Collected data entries
----

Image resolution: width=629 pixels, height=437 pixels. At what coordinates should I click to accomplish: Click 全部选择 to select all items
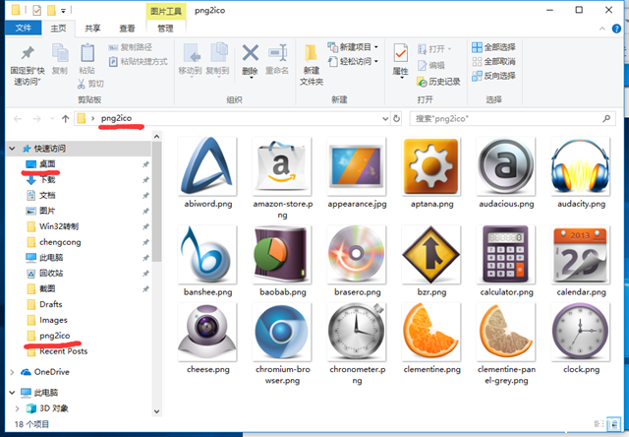[491, 46]

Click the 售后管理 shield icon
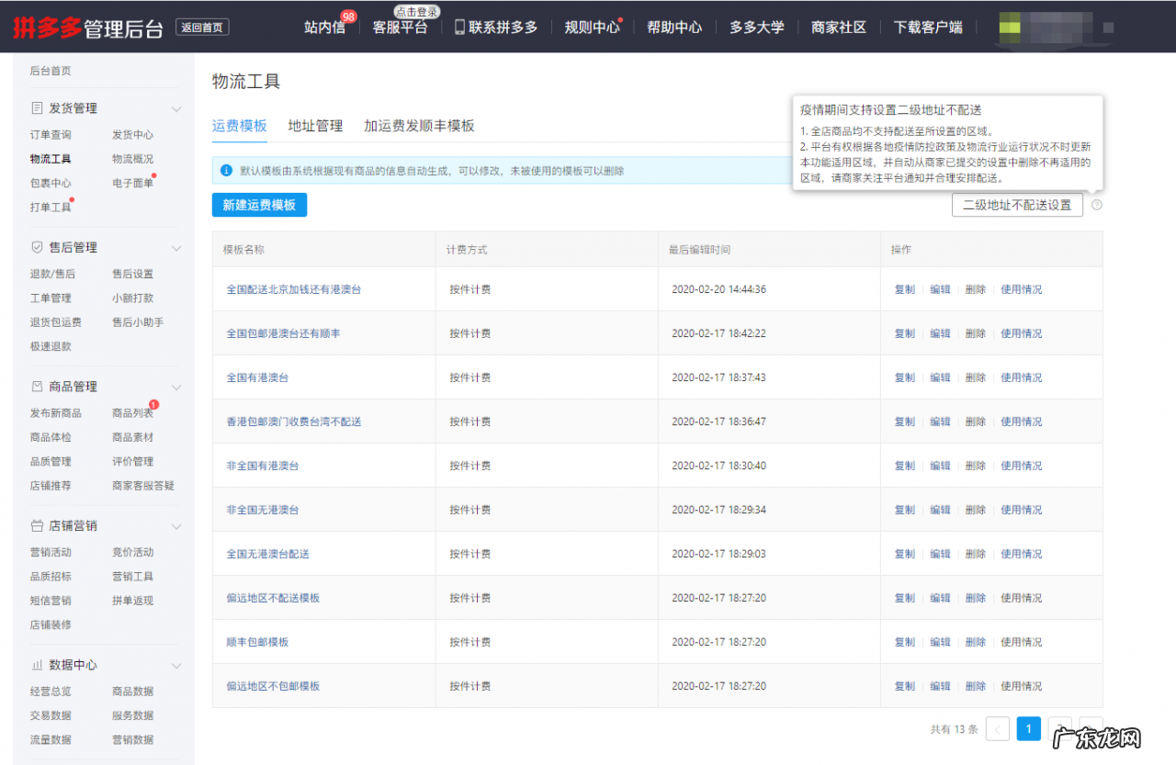coord(37,248)
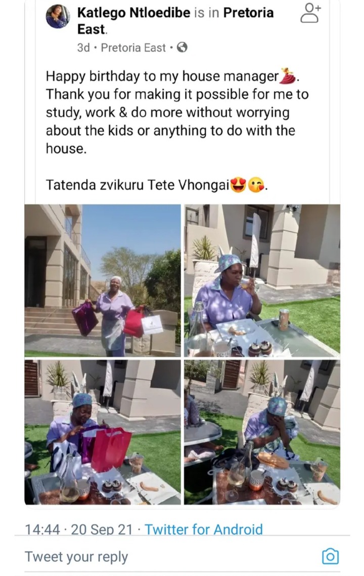
Task: Open Katlego Ntloedibe's profile picture
Action: [x=58, y=16]
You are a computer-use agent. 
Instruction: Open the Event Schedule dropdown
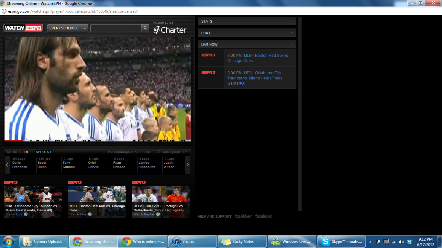coord(68,28)
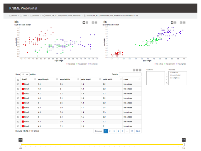Click the right handle of the yellow range slider
The height and width of the screenshot is (151, 201).
click(184, 145)
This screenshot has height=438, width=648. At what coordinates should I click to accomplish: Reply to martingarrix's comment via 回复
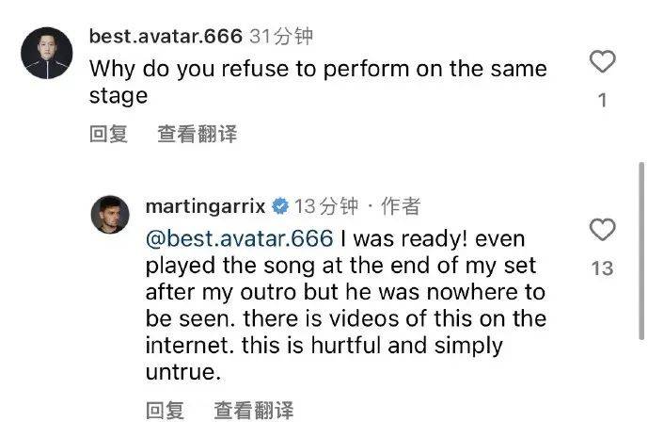pos(166,411)
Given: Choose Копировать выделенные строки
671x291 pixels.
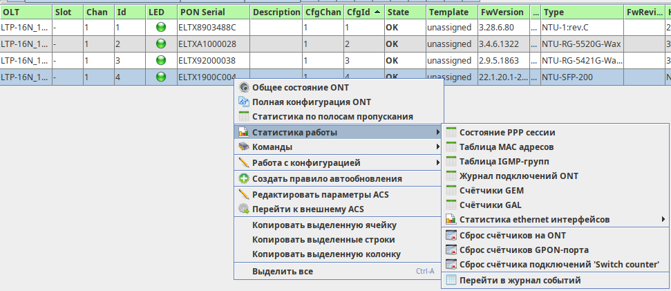Looking at the screenshot, I should point(323,239).
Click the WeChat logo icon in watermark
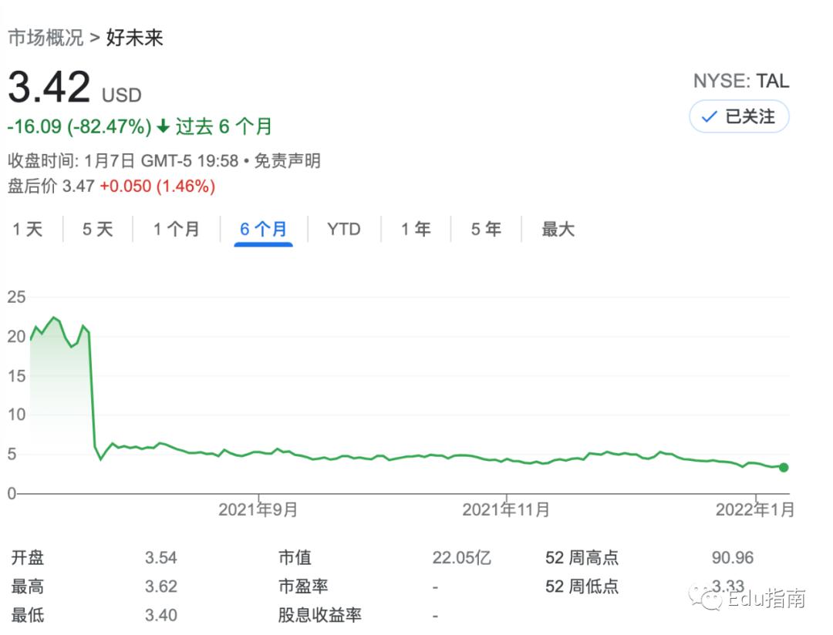This screenshot has width=833, height=635. coord(706,597)
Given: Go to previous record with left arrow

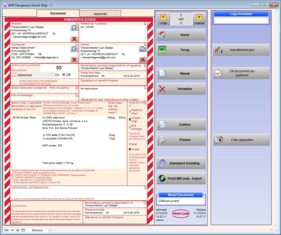Looking at the screenshot, I should (x=163, y=17).
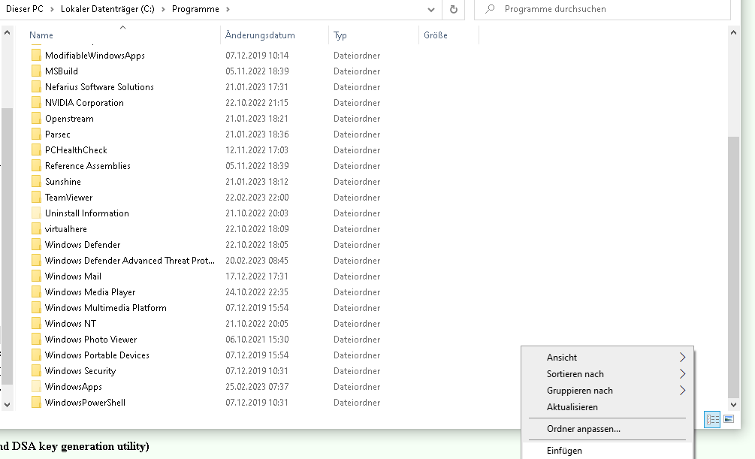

----

**Assignment**
The lines to be quoted run from the line containing "671x291 pixels." through the end of the entries above, both included; quote them exactly and leave out any pictures.

**Exercise answer**
671x291 pixels.
Looking at the screenshot, I should point(323,239).
Click the WeChat logo icon in watermark
This screenshot has width=833, height=635. coord(706,597)
Given: Go to previous record with left arrow

Looking at the screenshot, I should (x=163, y=17).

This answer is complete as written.